TradeTech 2023: Lack of reporting is making internalisation a problem

Internally crossed trades are limiting market transparency, and more significantly lack regulatory oversight to assess the problems they may be creating, delegates at TradeTech in Paris were warned on Tuesday.

Sam Railton, Tower Research.

“Is the increase in internalisation a good thing? I think it’s questionable – and probably not,” said Sam Railton, director of business management EMEA, at Tower Research Capital Europe.

Currently, there is no reporting of bilateral crossing of trades to regulators, panellists said, creating challenges for any awareness of the risks created by these trade executions.

Chris Jackson, Liquidnet.

Chris Jackson of Liquidnet, “If internalisation means that there’s more liquidity, it is probably a good thing. But if it’s not going to get reported, then no one knows that liquidity is there. A US investor looking at this market sees that FTSE 100 seems liquid, but for anything outside that there’s nothing clearly going on.”

One area highlighted as problematic, is the market close, where increasing levels of activity have created a concentration of liquidity around the closing auction, and which can trigger price moves which negatively impact asset owners.

James Baugh, TD Cowen.

James Baugh, “[Looking at] the close, there’s clearly a significant amount of business that’s not done on the primary auction, the unintended or otherwise consequences of that is we’re seeing increased volatility In the closing auction, to the detriment of the end investors, those passive index funds that have benchmarked to the close.”

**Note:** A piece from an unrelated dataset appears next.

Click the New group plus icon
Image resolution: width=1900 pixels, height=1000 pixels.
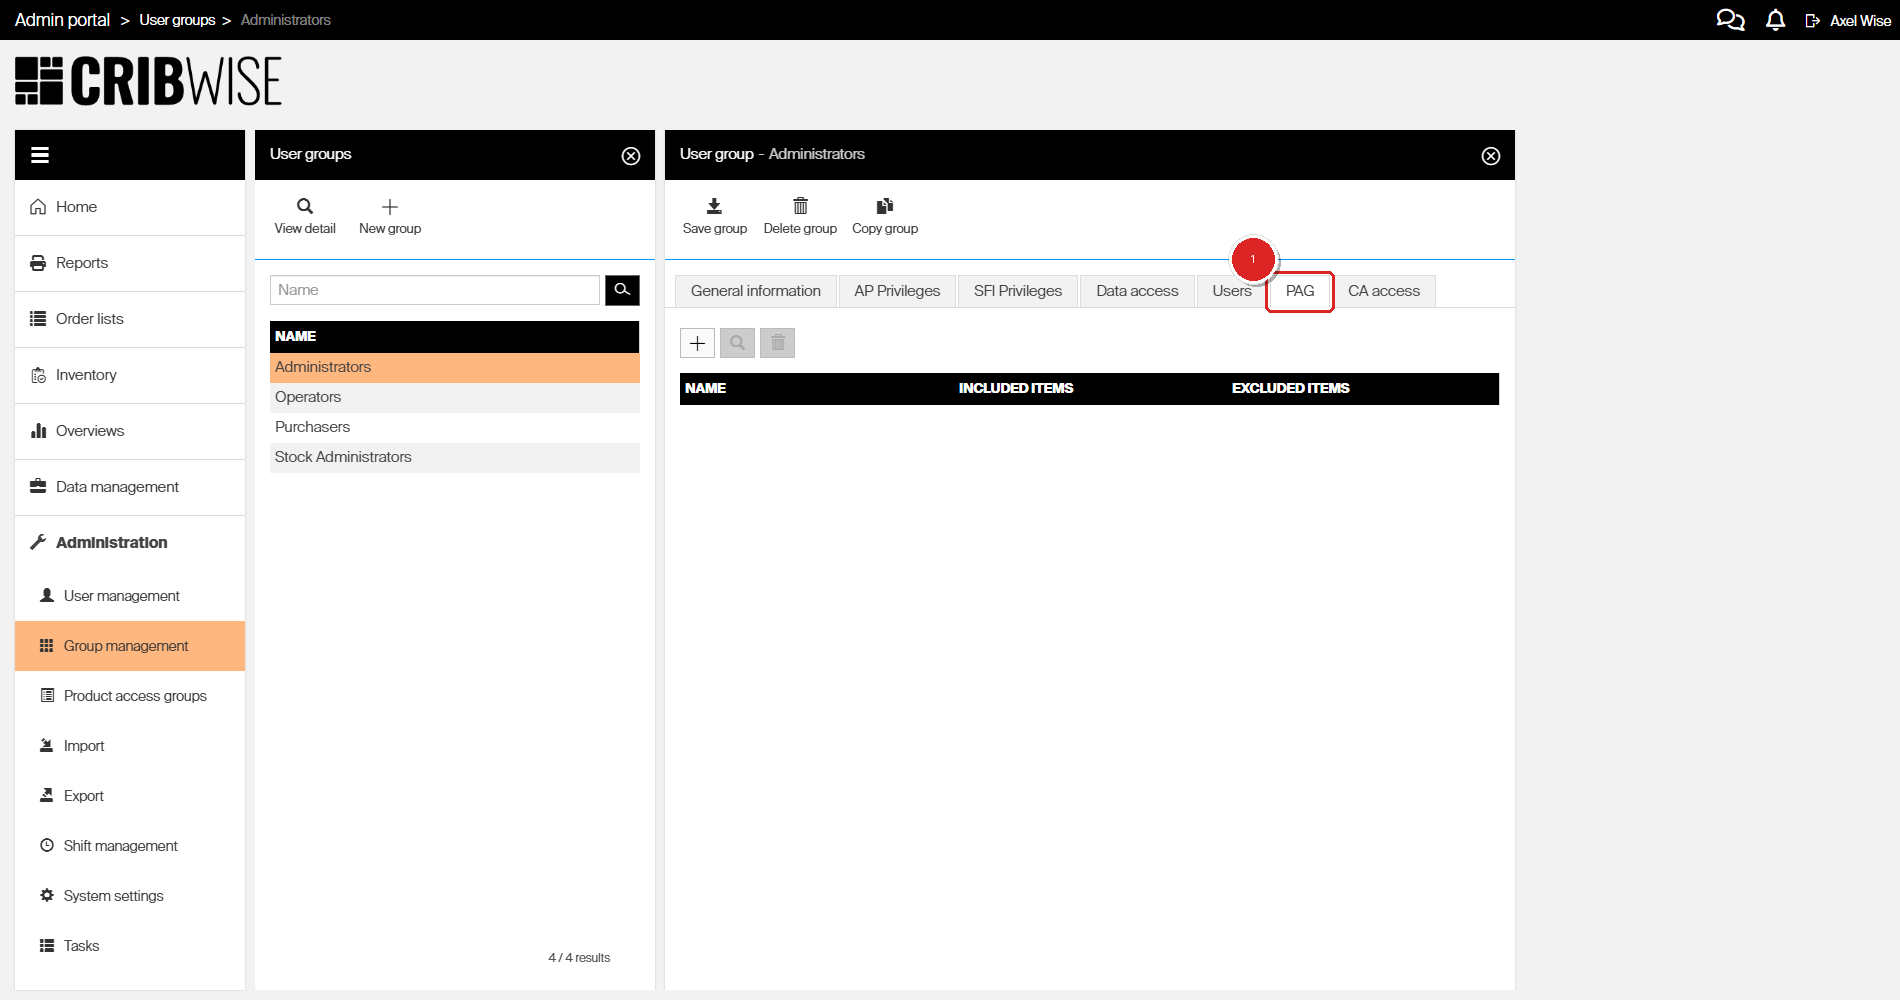390,207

That means firms must be aware of opacity if they cannot get direct visibility of the market, in order to manage the ‘known unknown’ dynamic.

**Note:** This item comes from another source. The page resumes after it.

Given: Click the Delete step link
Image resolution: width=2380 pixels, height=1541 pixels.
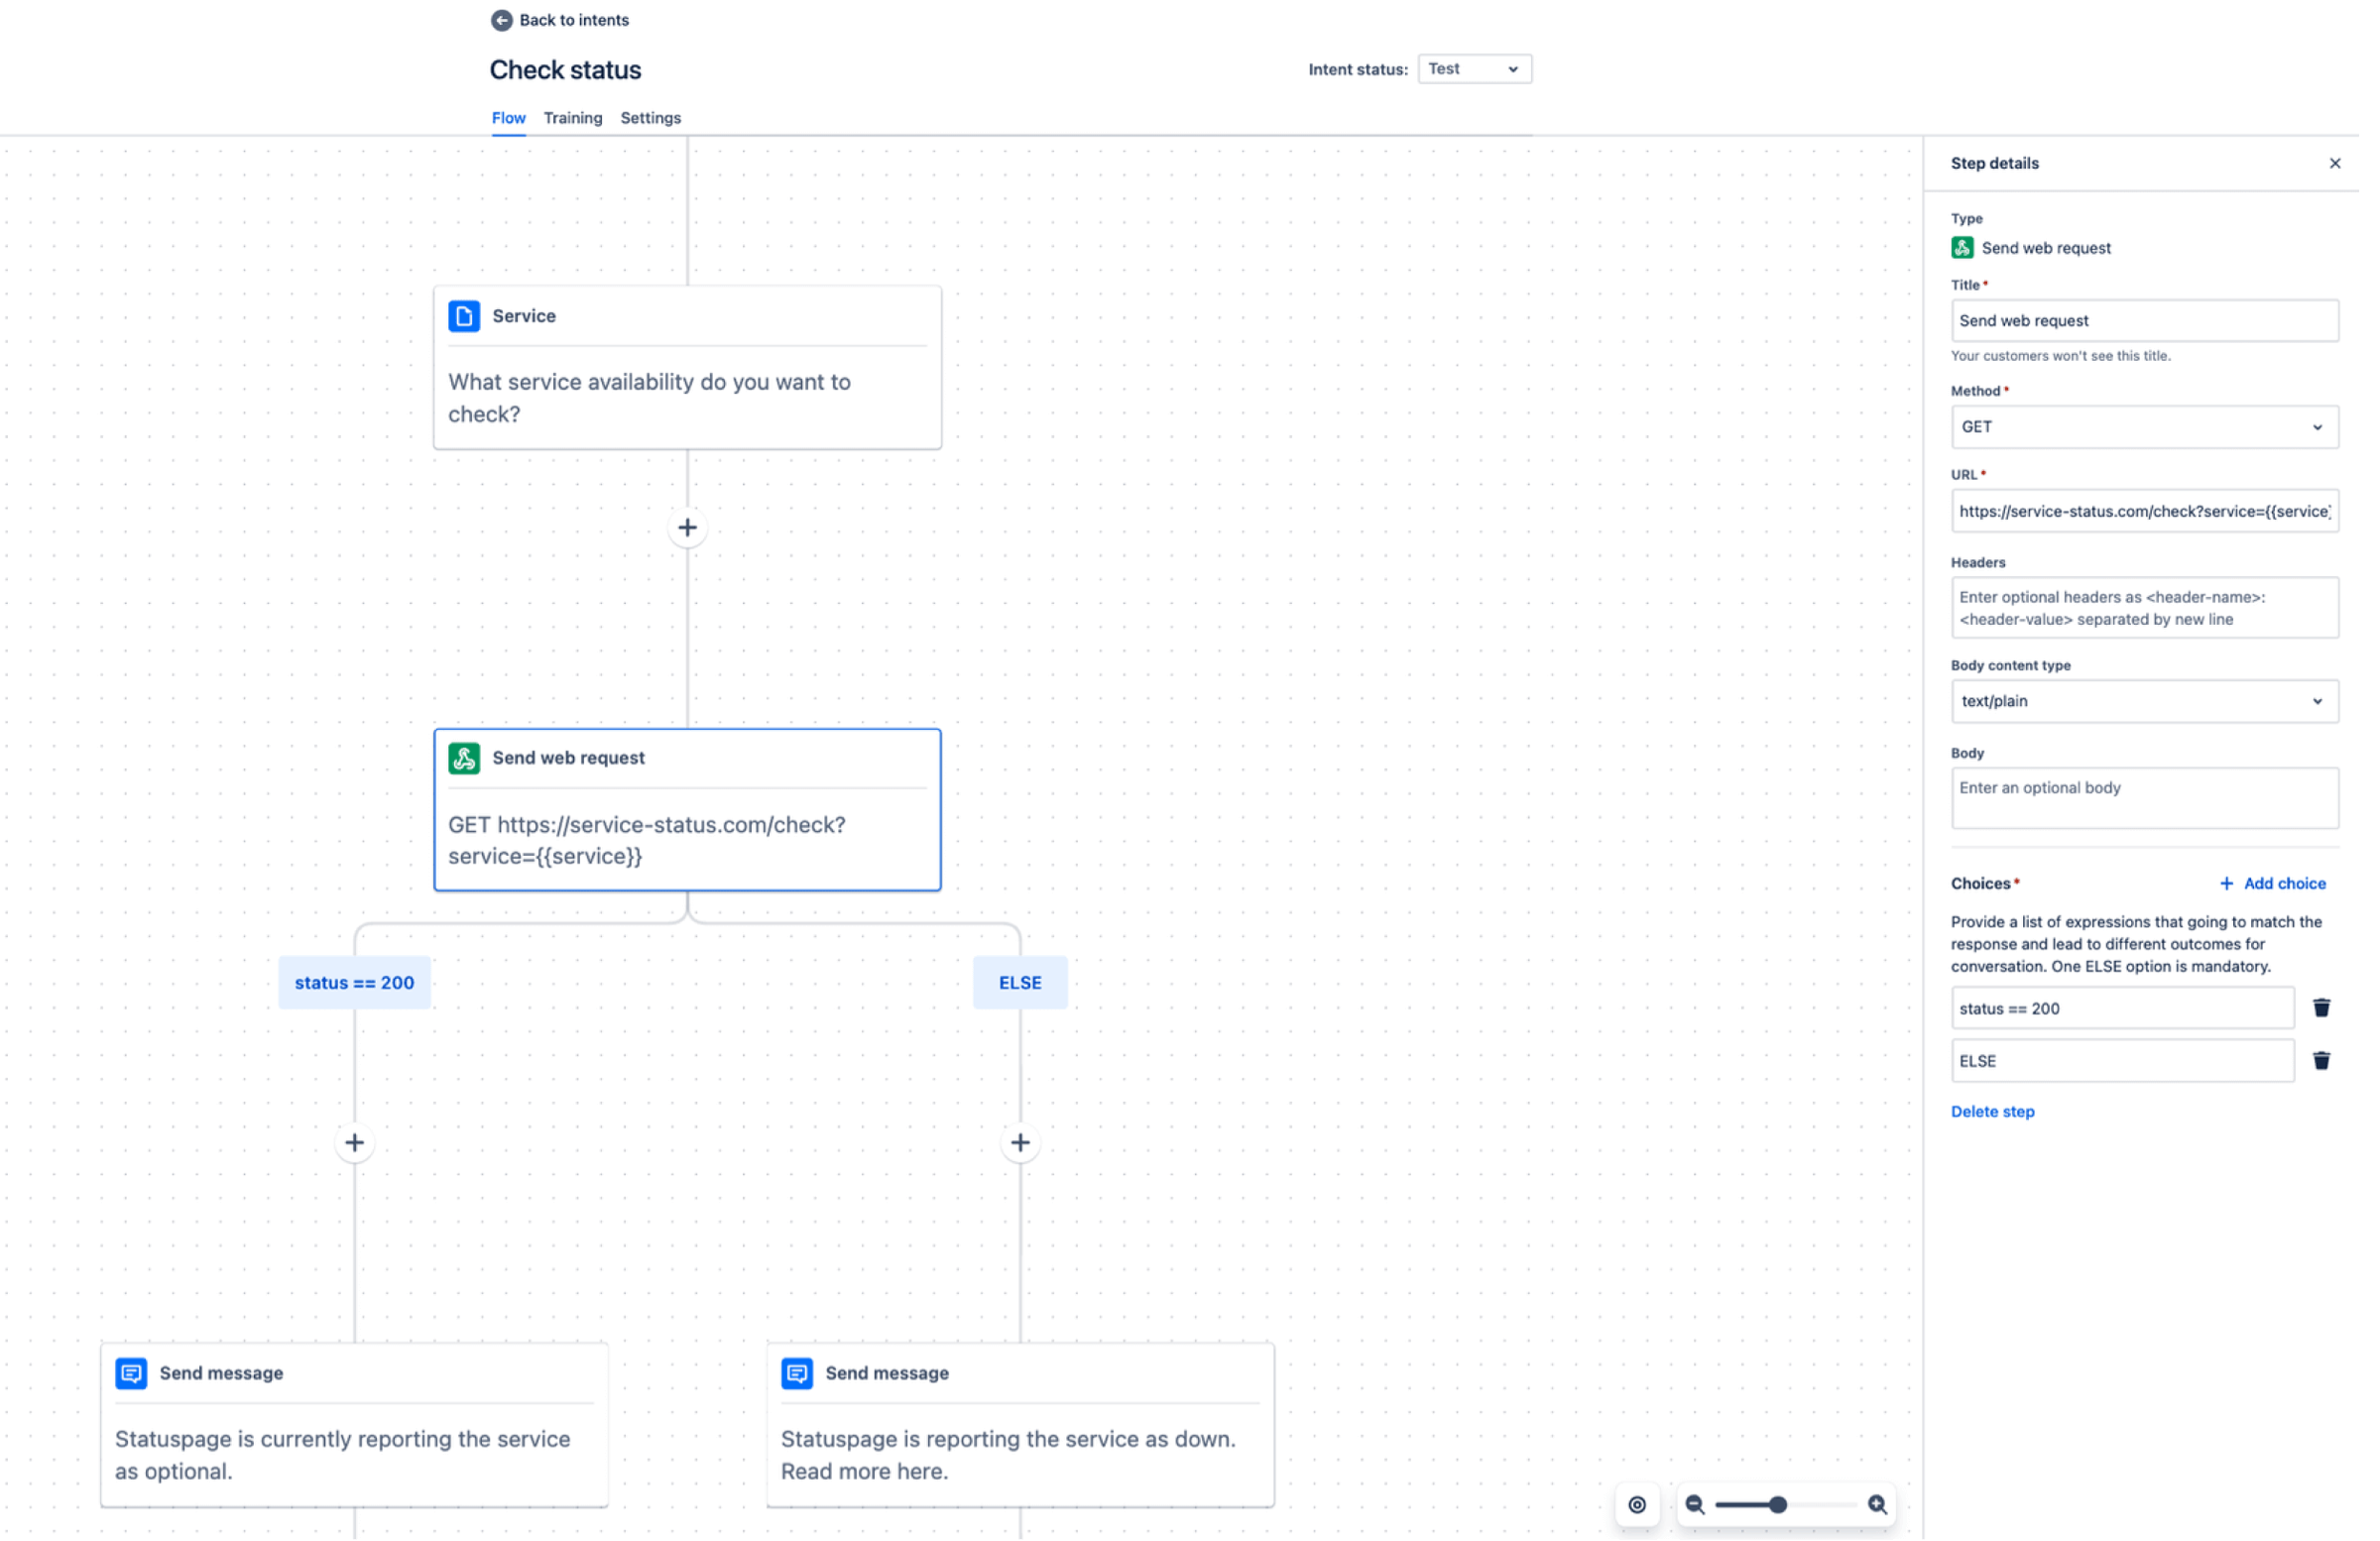Looking at the screenshot, I should pyautogui.click(x=1993, y=1111).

He said, “We see that volatility more acute where those primary markets operate are much more transparent closing model, which gives an indication of the activity we see now into the close. If it is 25% or 50%, of volume on a rebalance day, you’ve just got to be aware that if a bunch of business is done somewhere else, it’s going to impact your experience when interacting with liquidity.”

Barriers to transparency also potentially impact the effect of innovation, which are designed to boost access to liquidity.

Jackson said, “If we look at the RFQ platform, RFQ is providing important and interesting liquidity in difficult to trade names. But when that prints, it’s not in a transparent way. So actually, RFQs is starting to solve that liquidity problem, but no one knows that they are. So a huge part of post trade transparency part is to let the market evolve be it with a market maker or anyone else, but let people know about it.”